• **Supplied records**:

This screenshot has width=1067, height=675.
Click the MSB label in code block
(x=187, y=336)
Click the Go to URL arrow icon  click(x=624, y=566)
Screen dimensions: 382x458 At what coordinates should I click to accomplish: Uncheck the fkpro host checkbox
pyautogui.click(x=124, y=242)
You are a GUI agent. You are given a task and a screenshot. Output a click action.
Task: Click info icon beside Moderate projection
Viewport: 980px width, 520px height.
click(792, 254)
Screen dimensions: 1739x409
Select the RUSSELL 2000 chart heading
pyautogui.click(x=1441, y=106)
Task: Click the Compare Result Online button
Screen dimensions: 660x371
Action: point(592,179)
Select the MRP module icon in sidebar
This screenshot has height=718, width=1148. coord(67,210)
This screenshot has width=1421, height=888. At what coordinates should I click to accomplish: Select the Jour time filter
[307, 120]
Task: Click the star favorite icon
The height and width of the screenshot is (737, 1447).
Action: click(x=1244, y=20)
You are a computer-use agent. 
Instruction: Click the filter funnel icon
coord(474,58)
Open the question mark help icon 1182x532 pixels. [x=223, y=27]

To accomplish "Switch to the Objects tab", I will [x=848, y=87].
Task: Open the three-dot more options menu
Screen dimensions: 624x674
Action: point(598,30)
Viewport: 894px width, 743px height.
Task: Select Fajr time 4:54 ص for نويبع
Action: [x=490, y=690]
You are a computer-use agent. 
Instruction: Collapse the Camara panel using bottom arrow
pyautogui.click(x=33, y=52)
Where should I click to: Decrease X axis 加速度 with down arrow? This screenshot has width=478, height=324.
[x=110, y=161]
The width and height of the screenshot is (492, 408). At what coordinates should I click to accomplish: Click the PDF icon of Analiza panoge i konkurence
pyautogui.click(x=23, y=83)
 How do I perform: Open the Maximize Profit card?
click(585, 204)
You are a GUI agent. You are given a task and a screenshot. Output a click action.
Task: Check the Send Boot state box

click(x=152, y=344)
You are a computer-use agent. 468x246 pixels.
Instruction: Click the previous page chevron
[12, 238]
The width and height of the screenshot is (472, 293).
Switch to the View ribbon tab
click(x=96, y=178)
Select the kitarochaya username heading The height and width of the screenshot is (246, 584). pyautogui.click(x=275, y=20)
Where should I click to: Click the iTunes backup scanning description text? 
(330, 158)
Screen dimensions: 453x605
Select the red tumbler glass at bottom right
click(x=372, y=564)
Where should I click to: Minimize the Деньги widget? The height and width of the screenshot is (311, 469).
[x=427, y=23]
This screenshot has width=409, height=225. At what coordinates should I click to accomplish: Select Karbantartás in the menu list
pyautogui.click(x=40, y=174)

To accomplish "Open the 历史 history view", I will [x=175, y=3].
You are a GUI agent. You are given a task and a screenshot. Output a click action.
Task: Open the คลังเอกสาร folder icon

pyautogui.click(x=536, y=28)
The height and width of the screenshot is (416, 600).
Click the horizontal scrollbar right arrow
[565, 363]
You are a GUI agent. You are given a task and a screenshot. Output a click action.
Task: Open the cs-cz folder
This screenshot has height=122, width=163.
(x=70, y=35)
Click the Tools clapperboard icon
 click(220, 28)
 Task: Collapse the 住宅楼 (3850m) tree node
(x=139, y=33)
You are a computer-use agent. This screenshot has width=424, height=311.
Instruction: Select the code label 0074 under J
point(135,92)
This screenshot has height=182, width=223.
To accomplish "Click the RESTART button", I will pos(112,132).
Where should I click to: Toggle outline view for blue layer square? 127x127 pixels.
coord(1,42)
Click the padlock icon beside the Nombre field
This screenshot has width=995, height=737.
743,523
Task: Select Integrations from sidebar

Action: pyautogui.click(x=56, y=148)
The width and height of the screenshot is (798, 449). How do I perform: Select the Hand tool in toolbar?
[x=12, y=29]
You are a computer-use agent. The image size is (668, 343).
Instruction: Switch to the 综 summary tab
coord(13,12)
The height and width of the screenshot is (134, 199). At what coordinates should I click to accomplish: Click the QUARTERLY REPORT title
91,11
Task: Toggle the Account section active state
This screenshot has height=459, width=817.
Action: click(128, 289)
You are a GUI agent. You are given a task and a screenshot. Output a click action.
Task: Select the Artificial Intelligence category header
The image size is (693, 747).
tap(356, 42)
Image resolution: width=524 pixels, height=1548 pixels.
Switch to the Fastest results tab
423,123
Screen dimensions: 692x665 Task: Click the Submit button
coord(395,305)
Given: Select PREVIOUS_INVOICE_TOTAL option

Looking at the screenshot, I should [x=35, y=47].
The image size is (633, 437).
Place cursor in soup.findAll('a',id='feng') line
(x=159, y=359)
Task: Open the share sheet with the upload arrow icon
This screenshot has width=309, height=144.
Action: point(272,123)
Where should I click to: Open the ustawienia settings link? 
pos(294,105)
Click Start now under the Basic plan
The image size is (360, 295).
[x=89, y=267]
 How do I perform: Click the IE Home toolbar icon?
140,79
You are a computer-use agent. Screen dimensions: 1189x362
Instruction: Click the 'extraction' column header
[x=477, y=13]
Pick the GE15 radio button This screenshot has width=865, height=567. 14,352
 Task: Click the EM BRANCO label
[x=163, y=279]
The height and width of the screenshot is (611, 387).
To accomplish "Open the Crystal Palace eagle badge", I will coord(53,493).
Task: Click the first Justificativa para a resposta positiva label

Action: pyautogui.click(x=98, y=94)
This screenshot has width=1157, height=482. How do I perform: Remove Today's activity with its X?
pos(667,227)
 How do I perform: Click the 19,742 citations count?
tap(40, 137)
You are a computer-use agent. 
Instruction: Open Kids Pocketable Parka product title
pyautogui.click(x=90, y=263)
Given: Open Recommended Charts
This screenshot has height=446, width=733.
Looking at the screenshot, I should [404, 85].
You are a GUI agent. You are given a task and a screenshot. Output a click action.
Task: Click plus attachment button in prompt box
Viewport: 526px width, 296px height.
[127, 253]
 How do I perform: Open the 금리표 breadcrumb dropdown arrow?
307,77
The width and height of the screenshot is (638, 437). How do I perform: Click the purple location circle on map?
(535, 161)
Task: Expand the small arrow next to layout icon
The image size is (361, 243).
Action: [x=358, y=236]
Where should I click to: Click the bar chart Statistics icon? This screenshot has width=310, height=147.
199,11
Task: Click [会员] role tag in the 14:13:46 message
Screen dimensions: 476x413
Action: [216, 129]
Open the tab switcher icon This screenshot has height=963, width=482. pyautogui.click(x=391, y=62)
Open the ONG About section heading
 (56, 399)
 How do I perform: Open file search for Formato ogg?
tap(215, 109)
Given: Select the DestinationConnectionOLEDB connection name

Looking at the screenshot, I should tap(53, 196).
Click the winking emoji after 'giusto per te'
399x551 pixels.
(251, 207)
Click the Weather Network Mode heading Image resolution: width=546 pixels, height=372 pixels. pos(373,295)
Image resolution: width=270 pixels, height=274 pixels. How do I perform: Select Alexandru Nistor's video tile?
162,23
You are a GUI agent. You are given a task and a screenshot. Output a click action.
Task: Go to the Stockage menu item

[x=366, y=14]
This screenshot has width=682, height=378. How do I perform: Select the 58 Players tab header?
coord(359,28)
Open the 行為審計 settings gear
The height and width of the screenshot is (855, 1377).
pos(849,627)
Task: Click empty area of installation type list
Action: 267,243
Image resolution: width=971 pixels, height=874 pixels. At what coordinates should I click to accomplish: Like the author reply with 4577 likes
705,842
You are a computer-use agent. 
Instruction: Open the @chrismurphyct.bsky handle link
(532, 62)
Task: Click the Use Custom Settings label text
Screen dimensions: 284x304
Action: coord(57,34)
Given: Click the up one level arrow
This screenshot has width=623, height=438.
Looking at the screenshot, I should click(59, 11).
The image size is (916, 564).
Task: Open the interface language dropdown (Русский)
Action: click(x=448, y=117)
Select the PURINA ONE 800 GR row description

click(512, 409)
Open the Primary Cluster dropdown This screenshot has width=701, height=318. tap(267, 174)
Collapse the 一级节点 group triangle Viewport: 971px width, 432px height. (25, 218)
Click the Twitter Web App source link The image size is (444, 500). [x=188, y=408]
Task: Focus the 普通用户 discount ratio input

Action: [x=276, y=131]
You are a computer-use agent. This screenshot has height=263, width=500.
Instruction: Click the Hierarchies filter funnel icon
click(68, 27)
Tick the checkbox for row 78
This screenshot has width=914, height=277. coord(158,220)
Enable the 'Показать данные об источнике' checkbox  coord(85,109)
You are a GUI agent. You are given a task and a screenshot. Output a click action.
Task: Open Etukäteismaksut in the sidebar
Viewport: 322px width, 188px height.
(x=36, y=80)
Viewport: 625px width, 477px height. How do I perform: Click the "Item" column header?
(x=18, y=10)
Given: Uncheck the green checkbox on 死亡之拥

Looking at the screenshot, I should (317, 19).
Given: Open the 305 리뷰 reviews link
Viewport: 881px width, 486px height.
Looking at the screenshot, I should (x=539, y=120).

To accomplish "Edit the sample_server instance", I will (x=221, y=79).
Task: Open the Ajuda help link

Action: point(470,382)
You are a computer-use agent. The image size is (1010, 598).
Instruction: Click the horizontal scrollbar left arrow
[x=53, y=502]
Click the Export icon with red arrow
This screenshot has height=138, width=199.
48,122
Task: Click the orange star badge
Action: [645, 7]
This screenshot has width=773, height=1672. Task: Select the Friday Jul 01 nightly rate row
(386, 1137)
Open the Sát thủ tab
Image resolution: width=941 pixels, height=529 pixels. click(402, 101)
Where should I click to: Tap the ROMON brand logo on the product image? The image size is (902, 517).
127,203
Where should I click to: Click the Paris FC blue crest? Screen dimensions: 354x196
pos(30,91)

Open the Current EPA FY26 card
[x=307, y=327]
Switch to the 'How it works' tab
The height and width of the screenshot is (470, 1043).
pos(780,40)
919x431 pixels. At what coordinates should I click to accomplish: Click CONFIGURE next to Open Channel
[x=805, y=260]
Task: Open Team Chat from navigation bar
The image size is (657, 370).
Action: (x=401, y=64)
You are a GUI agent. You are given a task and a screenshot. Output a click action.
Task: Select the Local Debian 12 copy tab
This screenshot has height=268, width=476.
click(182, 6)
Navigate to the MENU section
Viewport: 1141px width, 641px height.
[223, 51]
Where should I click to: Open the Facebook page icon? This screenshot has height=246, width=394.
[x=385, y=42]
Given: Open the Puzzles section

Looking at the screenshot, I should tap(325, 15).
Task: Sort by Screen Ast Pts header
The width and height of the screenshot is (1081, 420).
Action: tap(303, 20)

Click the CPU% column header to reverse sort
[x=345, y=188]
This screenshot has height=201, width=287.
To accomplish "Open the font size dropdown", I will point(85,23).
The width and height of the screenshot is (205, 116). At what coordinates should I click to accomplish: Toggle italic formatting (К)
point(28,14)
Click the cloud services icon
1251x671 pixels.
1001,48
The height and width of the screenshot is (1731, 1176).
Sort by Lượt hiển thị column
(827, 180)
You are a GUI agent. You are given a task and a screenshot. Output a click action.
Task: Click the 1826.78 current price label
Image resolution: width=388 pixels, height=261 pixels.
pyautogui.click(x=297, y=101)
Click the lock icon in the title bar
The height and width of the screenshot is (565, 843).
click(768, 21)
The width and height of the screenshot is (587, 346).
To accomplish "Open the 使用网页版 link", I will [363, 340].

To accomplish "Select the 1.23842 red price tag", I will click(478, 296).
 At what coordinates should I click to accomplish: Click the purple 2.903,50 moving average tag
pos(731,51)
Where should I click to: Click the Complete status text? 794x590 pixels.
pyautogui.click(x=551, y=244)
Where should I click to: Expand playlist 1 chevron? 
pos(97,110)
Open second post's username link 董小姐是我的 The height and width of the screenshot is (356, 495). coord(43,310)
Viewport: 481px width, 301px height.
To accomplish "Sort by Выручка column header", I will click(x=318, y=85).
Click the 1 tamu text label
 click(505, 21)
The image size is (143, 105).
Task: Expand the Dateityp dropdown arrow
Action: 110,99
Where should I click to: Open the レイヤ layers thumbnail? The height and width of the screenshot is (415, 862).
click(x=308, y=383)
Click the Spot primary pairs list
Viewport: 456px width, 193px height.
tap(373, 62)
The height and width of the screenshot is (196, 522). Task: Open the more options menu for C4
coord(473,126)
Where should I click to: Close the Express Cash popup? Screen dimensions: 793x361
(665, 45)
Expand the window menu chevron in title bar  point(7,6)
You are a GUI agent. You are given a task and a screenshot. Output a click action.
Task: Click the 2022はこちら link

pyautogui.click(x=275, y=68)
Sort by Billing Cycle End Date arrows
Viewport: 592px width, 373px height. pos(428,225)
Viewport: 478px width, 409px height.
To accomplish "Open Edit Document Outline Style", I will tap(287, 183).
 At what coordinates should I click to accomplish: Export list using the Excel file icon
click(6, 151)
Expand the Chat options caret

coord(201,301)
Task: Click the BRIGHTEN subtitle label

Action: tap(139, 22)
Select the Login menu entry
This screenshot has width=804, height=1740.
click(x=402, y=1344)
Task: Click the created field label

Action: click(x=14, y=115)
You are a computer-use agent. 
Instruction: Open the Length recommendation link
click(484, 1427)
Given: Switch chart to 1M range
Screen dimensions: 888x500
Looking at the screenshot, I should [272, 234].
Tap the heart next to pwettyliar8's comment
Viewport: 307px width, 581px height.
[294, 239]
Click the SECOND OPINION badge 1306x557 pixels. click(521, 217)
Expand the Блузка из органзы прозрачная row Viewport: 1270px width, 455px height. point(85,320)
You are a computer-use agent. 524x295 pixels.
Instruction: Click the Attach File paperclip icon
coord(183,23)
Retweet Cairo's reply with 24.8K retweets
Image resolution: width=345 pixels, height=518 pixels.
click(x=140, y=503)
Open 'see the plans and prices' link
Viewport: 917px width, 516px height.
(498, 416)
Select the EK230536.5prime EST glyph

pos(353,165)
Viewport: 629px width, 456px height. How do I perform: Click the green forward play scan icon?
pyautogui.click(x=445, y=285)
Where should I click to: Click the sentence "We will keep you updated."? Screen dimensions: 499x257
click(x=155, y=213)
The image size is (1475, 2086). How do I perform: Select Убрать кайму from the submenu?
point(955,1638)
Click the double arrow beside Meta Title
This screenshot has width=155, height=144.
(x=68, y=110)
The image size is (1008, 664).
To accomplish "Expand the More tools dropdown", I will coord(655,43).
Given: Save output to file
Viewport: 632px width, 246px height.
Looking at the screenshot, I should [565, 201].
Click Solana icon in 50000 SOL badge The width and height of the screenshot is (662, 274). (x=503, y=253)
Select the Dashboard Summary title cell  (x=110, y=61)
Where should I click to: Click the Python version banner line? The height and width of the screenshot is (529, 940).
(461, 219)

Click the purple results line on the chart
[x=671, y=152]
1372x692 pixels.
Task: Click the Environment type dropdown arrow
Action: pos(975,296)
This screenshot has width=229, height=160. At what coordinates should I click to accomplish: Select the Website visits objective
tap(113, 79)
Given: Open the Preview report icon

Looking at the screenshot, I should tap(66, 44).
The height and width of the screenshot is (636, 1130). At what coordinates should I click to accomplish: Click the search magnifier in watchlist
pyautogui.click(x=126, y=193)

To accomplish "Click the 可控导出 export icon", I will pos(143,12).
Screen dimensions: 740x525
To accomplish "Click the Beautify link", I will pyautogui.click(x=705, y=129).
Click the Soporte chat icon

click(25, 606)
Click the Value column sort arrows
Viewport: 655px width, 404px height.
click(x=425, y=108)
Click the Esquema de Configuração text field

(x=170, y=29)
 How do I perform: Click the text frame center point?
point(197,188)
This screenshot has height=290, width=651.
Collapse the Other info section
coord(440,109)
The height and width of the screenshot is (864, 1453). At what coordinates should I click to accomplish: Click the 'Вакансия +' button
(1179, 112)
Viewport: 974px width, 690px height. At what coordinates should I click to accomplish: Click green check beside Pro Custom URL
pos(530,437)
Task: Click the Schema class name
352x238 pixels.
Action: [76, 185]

• **What is needed**:
Could you return exactly the lines above from the line with "Task: Open Etukäteismaksut in the sidebar" to the line with "Task: Select the Local Debian 12 copy tab", both included, and nothing else?

• **Response to this task**:
Task: Open Etukäteismaksut in the sidebar
Viewport: 322px width, 188px height.
(x=36, y=80)
Viewport: 625px width, 477px height. How do I perform: Click the "Item" column header?
(x=18, y=10)
Given: Uncheck the green checkbox on 死亡之拥

Looking at the screenshot, I should (317, 19).
Given: Open the 305 리뷰 reviews link
Viewport: 881px width, 486px height.
Looking at the screenshot, I should (x=539, y=120).

To accomplish "Edit the sample_server instance", I will (x=221, y=79).
Task: Open the Ajuda help link

Action: point(470,382)
You are a computer-use agent. The image size is (1010, 598).
Instruction: Click the horizontal scrollbar left arrow
[x=53, y=502]
Click the Export icon with red arrow
This screenshot has height=138, width=199.
48,122
Task: Click the orange star badge
Action: [645, 7]
This screenshot has width=773, height=1672. Task: Select the Friday Jul 01 nightly rate row
(386, 1137)
Open the Sát thủ tab
Image resolution: width=941 pixels, height=529 pixels. click(402, 101)
Where should I click to: Tap the ROMON brand logo on the product image? The image size is (902, 517).
127,203
Where should I click to: Click the Paris FC blue crest? Screen dimensions: 354x196
pos(30,91)

Open the Current EPA FY26 card
[x=307, y=327]
Switch to the 'How it works' tab
The height and width of the screenshot is (470, 1043).
pos(780,40)
919x431 pixels. At what coordinates should I click to accomplish: Click CONFIGURE next to Open Channel
[x=805, y=260]
Task: Open Team Chat from navigation bar
The image size is (657, 370).
Action: (x=401, y=64)
You are a GUI agent. You are given a task and a screenshot. Output a click action.
Task: Select the Local Debian 12 copy tab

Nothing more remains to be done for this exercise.